Middelen voorliggend veld
In het sociaal domein is Transformatie met hierbij een effectieve inzet van het voorliggend veld een wezenlijk onderdeel van onze visie. Sinds 2015 regisseren wij nadrukkelijk hierop, bevorderen vernieuwing en wordt meebewogen met de ontwikkelingen. Zo zijn er (goedkopere c.q. laagdrempeliger) alternatieven ontstaan voor geïndiceerde zorg, zoals inlopen in de kernen met name voor ouderen, gezinswerkers en de poh'ers jeugd. Ook kwamen er kernteams waarbij voorliggend veld ging participeren. De effectiviteit van het voorliggend veld heeft mede door een datagedreven aanpak ook steeds meer aandacht gekregen. Dit alles is niet van de één op de andere dag geregeld (het kost tijd voordat interventies in het sociaal domein goed werken), maar stappen worden gemaakt. We werken stap voor stap, vanuit de meest kansrijke dossiers. Met onze instellingen wordt dus steeds gekeken of we de juiste dingen met elkaar doen voor de doelgroep (vragers om ondersteuning) en of het ook werkt wat we doen. Uiteraard wordt ook gekeken naar hoe instellingen zich tot elkaar verhouden, immers voor de buitenwereld, kan alles op elkaar lijken.
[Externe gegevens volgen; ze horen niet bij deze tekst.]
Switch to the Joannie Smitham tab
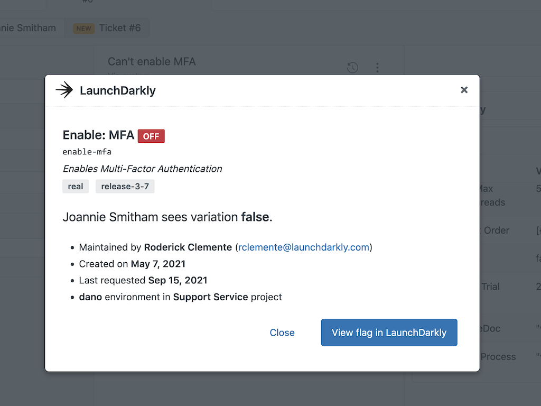This screenshot has width=541, height=406. [29, 28]
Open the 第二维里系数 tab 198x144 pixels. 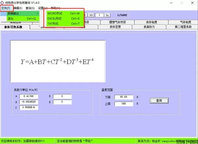point(183,27)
Voor het kunnen uitvoeren van werkzaamheden door instellingen zijn middelen nodig, die veelal via subsidies worden verstrekt. Om de extra druk op het voorliggend veld te verlichten is er zowel in 2020 als 2021 door de raad €75.000 incidenteel beschikbaar gesteld. Door de samenwerking in de kernteams wordt meer casuïstiek opgevangen in het voorliggend veld. In deze kadernota is afgewogen, gezien de financiële situatie, of het mogelijk en wenselijk is om deze middelen nogmaals beschikbaar te stellen. Wanneer deze middelen in 2022 nog een keer toegekend worden, zullen deze als structurele subsidie bij de instellingen worden. Gezien de huidige overschrijding van het subsidieplafond is dit niet wenselijk. Ook is het van belang om het nieuwe subsidiebeleid dat in ontwikkeling is mee te nemen, waar ook duidelijker zal moeten worden hoe we ons onderling verhouden en hoe er met subsidie en inkoop betere sturing kan plaatsvinden. De extra middelen worden dus nu niet opgenomen en de instellingen vallen hiermee terug naar hun basissubsidie. Het wegvallen van de middelen zal een effect hebben op de dienstverlening van de instanties en dus op onze inwoners. Deze keuze wat gehandhaafd moet worden, doen we niet alleen. Er wordt in dialoog samen met de instanties gekeken waar de prioriteiten in de dienstverlening liggen. Wettelijke taken en (kosten en maatschappelijk) effectief aanbod krijgen wat ons betreft voorrang. In het kader van de subsidieaanvragen 2022 zullen wij dit gesprek voeren en wordt duidelijk wat de gevolgen zijn. Het college zal dit najaar de resultaten beoordelen en indien er substantieel ongewenste effecten zijn, komen we er bij de gemeentebegroting op terug.